My other prediction, though, was that this second half of the season would go one of two ways with Eduardo: Either it would kill him off immediately, or it would end with him still being alive, possibly with a return (or the threat of a return) in whatever flash-forward Gene sequences we get. I can maybe claim some partial credit there, but what I was actually getting at was that Eduardo couldn’t have a traditional villain’s death. We couldn’t get a back stretch of episodes in which he ran around making things more difficult for everybody else, leading to some sort of climactic confrontation. That wouldn’t have fit the character. Eduardo is not a man of structure and his character doesn’t allow for pistols at dawn. Eduardo is a force of chaos, and he’d have to depart the show in a structurally chaotic way.

He did, and I enjoyed that. I enjoyed the way in which he got everybody scrambling, just to manage him, popping up over here and then over there, like the Cheshire Cat. You can’t know where he is; you can only know where he just was.

Well, I guess now we know where he is, but you get the picture.

“Point and Shoot” was great. It’s hard to say that it was a good “conclusion” to the previous episode, because this show doesn’t really allow for conclusions. Saul and Kim will still be dealing with the fallout next week. In other ways, Gus and Mike will as well. It’s certainly possible that Better Call Saul, after a very strong start to the season, will ultimately fall on its face. I don’t think that that’s likely but, at the same time, all I can really say is that they’ve managed to keep the ball in the air.

One thing I will add is that, when Eduardo died, my mind tricked me. I remembered Nacho’s death a few episodes ago, Howard’s death in the previous episode, Werner’s death before that, and Chuck’s death long ago. With Eduardo’s death, I thought, “Now we’re just left with the Breaking Bad characters.”

I realized my mistake a few minutes later, but I don’t think that I forgot Kim. I think, instead, that I’ve accepted Kim as being more than a “new character” created for this show. She’d been, at some point, for me, mentally promoted to the same status that Saul, Mike, and Gus share. The status of being bigger than “Better Call Saul characters.”
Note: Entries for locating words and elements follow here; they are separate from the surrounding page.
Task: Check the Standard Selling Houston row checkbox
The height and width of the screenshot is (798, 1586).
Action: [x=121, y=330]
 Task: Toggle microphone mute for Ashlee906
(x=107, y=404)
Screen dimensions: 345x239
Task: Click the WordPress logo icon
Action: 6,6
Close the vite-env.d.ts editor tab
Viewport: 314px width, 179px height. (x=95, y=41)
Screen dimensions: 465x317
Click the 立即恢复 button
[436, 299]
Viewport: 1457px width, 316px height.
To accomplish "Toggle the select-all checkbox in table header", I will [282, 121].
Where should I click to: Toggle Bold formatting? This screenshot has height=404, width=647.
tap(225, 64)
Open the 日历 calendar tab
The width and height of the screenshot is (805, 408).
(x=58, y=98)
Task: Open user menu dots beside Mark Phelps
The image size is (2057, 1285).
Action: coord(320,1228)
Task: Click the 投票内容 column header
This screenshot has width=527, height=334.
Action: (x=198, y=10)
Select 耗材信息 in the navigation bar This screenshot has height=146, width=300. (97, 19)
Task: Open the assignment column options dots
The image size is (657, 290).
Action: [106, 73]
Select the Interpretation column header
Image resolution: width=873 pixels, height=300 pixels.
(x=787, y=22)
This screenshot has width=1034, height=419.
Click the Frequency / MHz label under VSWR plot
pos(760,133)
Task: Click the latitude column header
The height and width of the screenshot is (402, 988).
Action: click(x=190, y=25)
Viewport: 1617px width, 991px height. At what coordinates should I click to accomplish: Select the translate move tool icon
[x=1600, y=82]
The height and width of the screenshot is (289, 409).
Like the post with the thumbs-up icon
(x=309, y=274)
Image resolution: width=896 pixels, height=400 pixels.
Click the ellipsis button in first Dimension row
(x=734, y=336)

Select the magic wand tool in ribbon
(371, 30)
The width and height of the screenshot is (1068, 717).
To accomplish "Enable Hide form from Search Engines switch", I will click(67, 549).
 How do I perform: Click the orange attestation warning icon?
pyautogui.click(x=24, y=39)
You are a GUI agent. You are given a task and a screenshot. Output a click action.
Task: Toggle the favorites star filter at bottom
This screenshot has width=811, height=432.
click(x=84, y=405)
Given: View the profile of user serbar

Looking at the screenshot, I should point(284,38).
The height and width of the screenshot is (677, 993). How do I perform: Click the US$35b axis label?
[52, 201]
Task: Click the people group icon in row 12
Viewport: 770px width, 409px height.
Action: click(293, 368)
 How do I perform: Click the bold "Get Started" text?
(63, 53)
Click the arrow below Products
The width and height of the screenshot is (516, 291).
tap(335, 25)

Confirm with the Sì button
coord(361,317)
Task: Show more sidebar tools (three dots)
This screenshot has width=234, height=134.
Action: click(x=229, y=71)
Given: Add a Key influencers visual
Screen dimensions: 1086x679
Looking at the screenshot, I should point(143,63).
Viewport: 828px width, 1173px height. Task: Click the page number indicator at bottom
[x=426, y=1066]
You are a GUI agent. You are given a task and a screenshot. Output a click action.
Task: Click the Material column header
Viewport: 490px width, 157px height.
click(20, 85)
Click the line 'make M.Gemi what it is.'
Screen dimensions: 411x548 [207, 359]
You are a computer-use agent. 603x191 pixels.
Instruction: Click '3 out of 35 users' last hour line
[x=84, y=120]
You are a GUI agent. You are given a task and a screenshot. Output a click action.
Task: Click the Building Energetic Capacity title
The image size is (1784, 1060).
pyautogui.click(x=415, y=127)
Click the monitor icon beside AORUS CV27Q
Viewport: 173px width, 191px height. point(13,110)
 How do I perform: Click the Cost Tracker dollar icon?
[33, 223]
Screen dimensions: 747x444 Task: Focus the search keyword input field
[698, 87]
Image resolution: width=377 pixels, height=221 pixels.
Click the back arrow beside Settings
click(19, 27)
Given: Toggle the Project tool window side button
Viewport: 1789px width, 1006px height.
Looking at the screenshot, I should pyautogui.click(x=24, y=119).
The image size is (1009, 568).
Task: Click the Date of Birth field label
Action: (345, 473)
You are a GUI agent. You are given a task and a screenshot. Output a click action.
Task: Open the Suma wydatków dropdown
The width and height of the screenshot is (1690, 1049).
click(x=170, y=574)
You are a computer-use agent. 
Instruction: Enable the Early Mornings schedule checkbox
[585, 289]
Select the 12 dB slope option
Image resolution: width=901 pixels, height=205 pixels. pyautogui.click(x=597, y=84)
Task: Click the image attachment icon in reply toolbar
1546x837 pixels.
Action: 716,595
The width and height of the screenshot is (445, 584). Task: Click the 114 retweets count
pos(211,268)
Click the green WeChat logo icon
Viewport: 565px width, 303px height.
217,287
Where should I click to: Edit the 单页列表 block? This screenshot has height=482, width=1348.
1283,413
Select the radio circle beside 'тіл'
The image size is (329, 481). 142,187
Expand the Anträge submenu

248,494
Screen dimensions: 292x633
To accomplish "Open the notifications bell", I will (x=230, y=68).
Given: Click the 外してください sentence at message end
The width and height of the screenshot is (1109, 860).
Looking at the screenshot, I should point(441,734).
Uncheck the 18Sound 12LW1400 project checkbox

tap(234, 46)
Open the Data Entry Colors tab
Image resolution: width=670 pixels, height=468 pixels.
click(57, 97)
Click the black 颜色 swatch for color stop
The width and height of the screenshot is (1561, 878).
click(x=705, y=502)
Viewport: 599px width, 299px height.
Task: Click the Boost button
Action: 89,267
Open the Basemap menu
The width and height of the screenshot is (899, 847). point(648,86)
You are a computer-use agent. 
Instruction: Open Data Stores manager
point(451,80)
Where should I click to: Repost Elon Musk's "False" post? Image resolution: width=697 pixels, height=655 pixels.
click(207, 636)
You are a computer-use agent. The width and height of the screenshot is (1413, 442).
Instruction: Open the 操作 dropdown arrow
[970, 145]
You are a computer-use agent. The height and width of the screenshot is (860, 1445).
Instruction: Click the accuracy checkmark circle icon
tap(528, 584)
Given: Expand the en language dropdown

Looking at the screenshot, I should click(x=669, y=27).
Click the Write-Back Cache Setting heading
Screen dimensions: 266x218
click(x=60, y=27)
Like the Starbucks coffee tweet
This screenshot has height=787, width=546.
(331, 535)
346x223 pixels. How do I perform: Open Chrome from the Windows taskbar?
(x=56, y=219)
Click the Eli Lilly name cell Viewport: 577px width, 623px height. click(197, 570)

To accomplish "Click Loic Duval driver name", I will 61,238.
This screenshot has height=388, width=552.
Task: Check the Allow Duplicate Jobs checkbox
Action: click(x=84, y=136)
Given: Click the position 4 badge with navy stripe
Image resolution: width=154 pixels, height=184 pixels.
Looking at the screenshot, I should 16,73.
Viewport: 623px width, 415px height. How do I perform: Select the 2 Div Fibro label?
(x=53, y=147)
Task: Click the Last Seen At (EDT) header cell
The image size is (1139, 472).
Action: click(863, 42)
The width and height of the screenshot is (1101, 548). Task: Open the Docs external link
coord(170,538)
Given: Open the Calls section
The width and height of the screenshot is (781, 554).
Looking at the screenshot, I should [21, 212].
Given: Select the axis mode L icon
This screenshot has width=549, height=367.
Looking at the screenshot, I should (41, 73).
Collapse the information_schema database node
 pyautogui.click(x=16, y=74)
She was created for this show, without question. She is filling a very important, specific, and formative role in the creation of Saul Goodman. So are many of these characters, however. Kim, though, feels different. More important. More significant. I don’t know how well I can articulate my feelings here, but I can at least say that she feels larger than she really is. I feel as though I’ve known her longer than this show has been around, and that’s impressive work on its part. It will be interesting, and probably devastating, to see what happens to her.

I’ll need more time to digest this one, I think, and I may circle back around to it in later reviews. For now, though, I will say that my favorite moment was Saul pleading with Eduardo to let Kim commit the murder instead of him. He was flailing, of course. He didn’t have time to think anything through. He was “scheming,” but only in the most desperate sense of that word. He was so fucking scared of Eduardo in that moment, that he couldn’t leave Kim alone with him. It would have been better for Kim to become a murderer than for her to be stuck in a condo with that man.

That was fucking terrifying.

Part of me wonders if that were also…well…Jimmy. It wasn’t just Saul volunteering to be in one position while Kim took another; it was Jimmy sacrificing himself. I wonder if, on some level, Jimmy hoped she would just leave. Go to the cops, go to another city, go anywhere but fucking here. She wouldn’t commit the murder, she wouldn’t return, and Eduardo would kill Jimmy as a result, but at least Kim would be safe somewhere far away.

I don’t think that that’s what Jimmy wanted, but I do think that he would have seen that as a better outcome than most others.

I don’t know. Maybe it depends on how much of Jimmy actually still remains.

Saul would weasel out of something like this to save his own skin. Jimmy might do it to save somebody else’s.